Current gait rehabilitation programs and measures are mainly focussed on walking speed (Dickstein, 2008). However, being able to walk fast does not necessarily mean improved quality and safety of walking. Recently, many studies are investigating feasibility and success of gait adaptability training (Heeren et al., 2013; K. L. Hollands et al., 2015; Timmermans et al., 2016; van Ooijen et al., 2015; van Ooijen et al., 2013). Multiple attempts have been made to investigate the mechanisms limiting gait adaptability by target stepping when walking. In these studies multiple methods and measures have been used to asses stepping accuracy. Stepping from standing (Nonnekes et al., 2010; Reynolds & Day, 2005a), over ground walking to targets (K. L. Hollands et al., 2016; Lindemann et al., 2013) and treadmill walking to targets (Hoogkamer et al., 2015; Mazaheri et al., 2015; Mazaheri et al., 2014; Peper et al., 2015). Target stepping paradigms have been used mainly with healthy adults, using various outcome measures such as walking speed (K. L. Hollands et al., 2016; Lindemann et al., 2013), task success (K. L. Hollands et al., 2016; Hoogkamer et al., 2015), stepping error normalized to step length (Mazaheri et al., 2015), variable error (Lindemann et al., 2013; Mazaheri et al., 2014) and absolute error (Nonnekes et al., 2010; Reynolds & Day, 2005a). This great spread of methodologies and use of measures makes it complicated to
compare results and gain definite understanding of limitations of foot placement control in stroke survivors, but also in other populations that are prone to falls.
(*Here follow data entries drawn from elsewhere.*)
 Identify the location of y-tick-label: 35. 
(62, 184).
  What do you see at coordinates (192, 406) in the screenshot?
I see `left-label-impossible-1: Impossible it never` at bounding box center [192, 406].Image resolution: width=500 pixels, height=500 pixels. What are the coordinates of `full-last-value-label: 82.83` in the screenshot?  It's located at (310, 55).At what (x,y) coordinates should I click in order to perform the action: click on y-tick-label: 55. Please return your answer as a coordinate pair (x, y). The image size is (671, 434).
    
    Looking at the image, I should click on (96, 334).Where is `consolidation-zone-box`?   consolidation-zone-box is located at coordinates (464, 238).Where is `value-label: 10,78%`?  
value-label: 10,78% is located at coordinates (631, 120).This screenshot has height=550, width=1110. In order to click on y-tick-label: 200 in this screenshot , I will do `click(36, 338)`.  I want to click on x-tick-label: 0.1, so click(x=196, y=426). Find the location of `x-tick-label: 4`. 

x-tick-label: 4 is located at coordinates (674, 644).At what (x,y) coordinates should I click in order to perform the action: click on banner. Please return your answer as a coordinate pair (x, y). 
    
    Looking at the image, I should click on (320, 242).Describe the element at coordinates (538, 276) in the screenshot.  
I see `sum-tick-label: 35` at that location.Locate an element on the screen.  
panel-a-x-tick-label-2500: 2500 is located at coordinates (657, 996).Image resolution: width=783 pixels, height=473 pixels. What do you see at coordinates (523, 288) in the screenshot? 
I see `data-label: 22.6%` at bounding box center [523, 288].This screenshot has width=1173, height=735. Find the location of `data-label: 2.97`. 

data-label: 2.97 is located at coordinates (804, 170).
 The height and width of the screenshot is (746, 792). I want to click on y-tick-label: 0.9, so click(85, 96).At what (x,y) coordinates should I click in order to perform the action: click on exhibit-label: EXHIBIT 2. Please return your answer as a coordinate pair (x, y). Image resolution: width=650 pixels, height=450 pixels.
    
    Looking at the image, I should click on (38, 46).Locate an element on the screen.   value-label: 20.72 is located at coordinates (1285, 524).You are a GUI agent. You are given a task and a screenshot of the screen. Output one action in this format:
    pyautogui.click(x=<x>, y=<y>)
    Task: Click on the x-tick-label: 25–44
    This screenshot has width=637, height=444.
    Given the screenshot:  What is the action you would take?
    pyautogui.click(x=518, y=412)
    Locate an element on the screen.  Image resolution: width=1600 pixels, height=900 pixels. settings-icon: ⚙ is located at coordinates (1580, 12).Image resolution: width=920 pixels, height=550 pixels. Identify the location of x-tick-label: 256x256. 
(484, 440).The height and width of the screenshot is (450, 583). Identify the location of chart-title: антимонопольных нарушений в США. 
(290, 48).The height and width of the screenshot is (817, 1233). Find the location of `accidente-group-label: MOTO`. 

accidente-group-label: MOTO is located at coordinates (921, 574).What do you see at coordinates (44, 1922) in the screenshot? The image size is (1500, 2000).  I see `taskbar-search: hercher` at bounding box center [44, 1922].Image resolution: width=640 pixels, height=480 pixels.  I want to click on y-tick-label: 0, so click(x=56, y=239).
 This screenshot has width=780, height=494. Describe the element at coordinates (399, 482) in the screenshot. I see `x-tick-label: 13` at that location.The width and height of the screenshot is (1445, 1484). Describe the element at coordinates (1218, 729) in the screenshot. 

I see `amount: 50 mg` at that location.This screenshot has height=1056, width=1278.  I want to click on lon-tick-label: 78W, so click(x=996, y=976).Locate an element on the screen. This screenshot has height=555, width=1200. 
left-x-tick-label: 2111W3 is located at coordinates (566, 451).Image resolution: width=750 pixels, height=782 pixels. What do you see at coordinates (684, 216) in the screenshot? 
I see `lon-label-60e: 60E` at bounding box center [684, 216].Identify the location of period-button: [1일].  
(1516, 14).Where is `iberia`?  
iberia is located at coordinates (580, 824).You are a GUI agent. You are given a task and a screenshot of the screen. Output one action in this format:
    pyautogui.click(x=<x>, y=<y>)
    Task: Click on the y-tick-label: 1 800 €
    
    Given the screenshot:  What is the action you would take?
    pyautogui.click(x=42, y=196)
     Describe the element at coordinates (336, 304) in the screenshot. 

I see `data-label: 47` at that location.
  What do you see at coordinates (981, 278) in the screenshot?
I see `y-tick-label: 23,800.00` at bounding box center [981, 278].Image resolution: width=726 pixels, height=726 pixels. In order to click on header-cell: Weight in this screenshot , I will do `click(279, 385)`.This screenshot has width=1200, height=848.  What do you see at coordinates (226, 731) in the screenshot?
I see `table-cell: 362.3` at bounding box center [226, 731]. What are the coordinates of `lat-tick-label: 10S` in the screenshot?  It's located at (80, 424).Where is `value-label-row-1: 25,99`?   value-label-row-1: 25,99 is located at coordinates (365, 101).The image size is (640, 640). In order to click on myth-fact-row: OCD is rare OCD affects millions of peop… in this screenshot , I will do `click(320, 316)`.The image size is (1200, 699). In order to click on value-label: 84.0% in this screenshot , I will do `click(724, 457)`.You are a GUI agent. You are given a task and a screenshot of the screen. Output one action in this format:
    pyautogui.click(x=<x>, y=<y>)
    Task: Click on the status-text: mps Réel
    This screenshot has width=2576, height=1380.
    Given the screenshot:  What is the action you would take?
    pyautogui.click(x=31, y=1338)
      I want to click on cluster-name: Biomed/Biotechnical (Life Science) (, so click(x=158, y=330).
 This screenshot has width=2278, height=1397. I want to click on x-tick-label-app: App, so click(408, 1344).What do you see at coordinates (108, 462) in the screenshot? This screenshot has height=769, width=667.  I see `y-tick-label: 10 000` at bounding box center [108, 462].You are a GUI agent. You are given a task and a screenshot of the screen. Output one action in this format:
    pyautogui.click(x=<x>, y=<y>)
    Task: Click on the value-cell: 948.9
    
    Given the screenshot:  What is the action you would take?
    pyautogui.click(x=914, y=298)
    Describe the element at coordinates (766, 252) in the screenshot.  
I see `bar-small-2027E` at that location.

Current evidence (reviewed in Chapter: Literature review) indicates that stroke survivors may have difficulty adapting their foot placement in response to the environment. Several studies have documented that, similar to healthy older adults, stroke survivors prefer to lengthen rather than shorten their steps when avoiding obstacles (Den Otter et al., 2005; van Swigchem et al., 2013). Stroke survivors hit more obstacles, which means they are less successful, than healthy adults when the obstacles appear with limited response time; at the time of transition from stance to swing of the avoiding leg (Den Otter et al., 2005; van Swigchem et al., 2013). The preference for step lengthening rather than shortening and a decline in performance under time pressure have also been seen in healthy young adults during target stepping while walking (Hoogkamer et al., 2015). Nonnekes et al. (2010) found narrowing foot placement targets had large foot placement errors in stroke survivors. So, evidence indicates that stroke survivors may have diminished ability to adapt foot placement in some directions; particularly narrowing steps and especially under time pressure, as Den Otter et al. (2005) and van Swigchem et al. (2013) showed success declined with time pressure. Therefore, foot placement accuracy in stroke survivors is likely to be affected by the direction of adaptation and the available response time more so than in healthy young and older adults.
In the present study, the first aim is to test feasibility and robustness of the current target stepping paradigm. Secondly, this study evaluates foot placement for reactive and planned conditions as the direction of foot placement adjustment during walking. How stroke survivors and healthy adults make step length and width adjustments under time pressure. The data from this study will give a strong basis for completing a powered study to test target stepping; providing more insight in how stroke survivors adapt their gait and what factors limit accurate foot placement adaptation during walking.